Screenshot grounding data
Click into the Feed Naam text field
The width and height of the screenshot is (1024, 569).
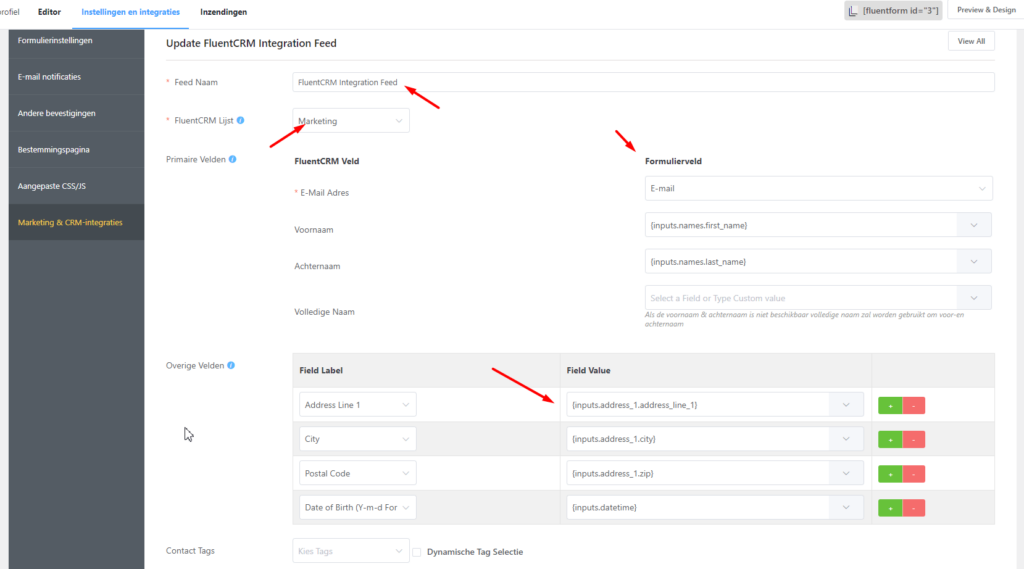(643, 82)
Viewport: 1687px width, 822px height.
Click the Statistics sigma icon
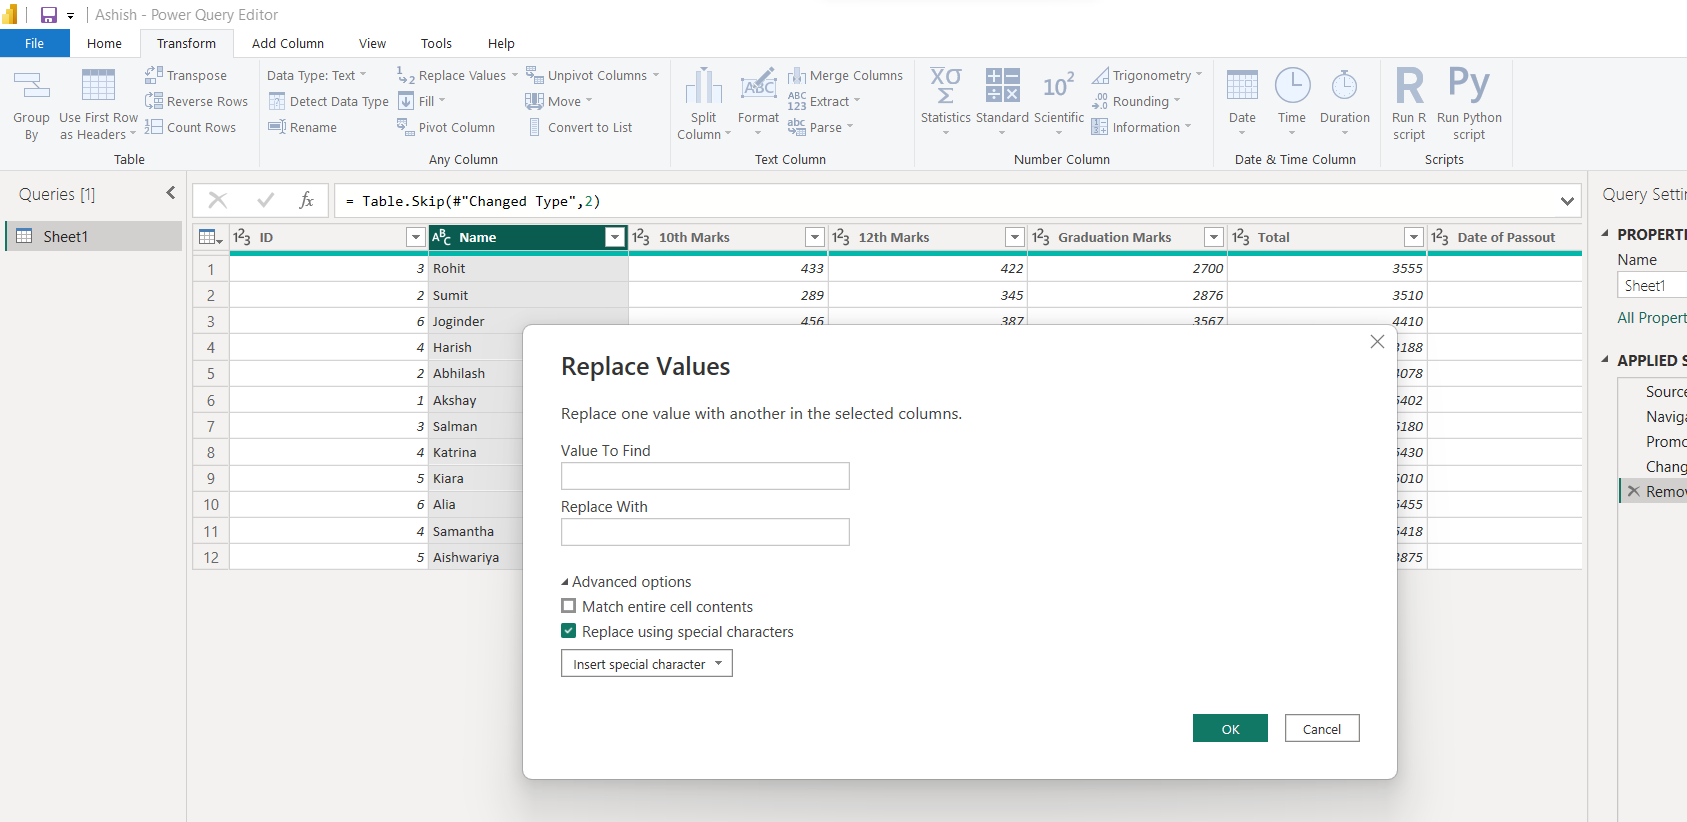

- **Directions**:
Because the pictures are not wanted, retype every record exactly without them.

- **Problem solution**:
Click into the Feed Naam text field
The width and height of the screenshot is (1024, 569).
(643, 82)
Viewport: 1687px width, 822px height.
Click the Statistics sigma icon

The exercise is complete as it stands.